# Aol email hacked or virus?



## geaster2 (Aug 3, 2011)

I really have 2 problems, but the biggest is my aol email account has been used to send several messages to my entire contact list. According to one of my contacts, the message contains a link to a sexual site. This is disturbing to me. I tried to contact AOL and have not heard back from them; this may be because I only use them for my email. I don't know.
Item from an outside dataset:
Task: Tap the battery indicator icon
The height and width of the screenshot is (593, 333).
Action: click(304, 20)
My second, lesser problem, is when I try to watch videos on my macbook, it keeps stalling and has to keep refreshing. I've had this computer for over 2 years and these are both very recent problems. Most of my experience is with PC's not MAC so I'm thoroughly lost. Thanks


----------



## Phou (May 26, 2011)

Hello,



> I really have 2 problems, but the biggest is my aol email account has been used to send several messages to my entire contact list. According to one of my contacts, the message contains a link to a sexual site. This is disturbing to me. I tried to contact AOL and have not heard back from them; this may be because I only use them for my email. I don't know.


I have not heard about any virus affecting OS X, it's possible someone has compromised your AOL account. I recommend recovering your password and changing it ASAP. You can download ClamXav to scan for any potential keylogger.
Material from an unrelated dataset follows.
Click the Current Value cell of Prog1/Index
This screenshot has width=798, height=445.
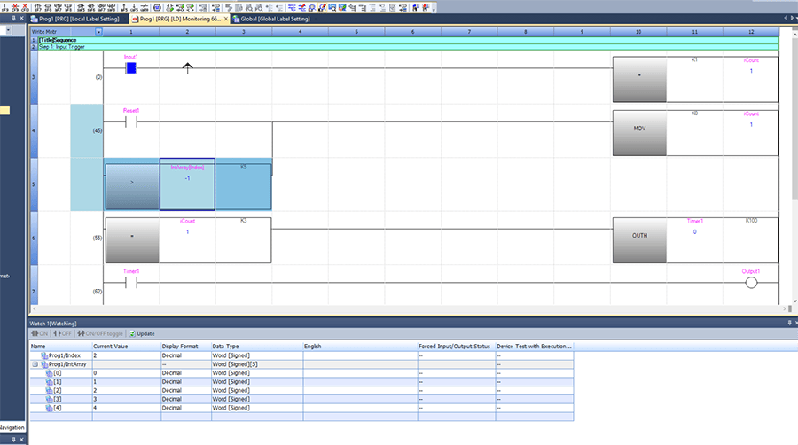pos(126,355)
> My second, lesser problem, is when I try to watch videos on my macbook, it keeps stalling and has to keep refreshing. I've had this computer for over 2 years and these are both very recent problems. Most of my experience is with PC's not MAC so I'm thoroughly lost. Thanks


Can you let us know what program you are using, the video file format and is it video streaming over the internet or local file?


----------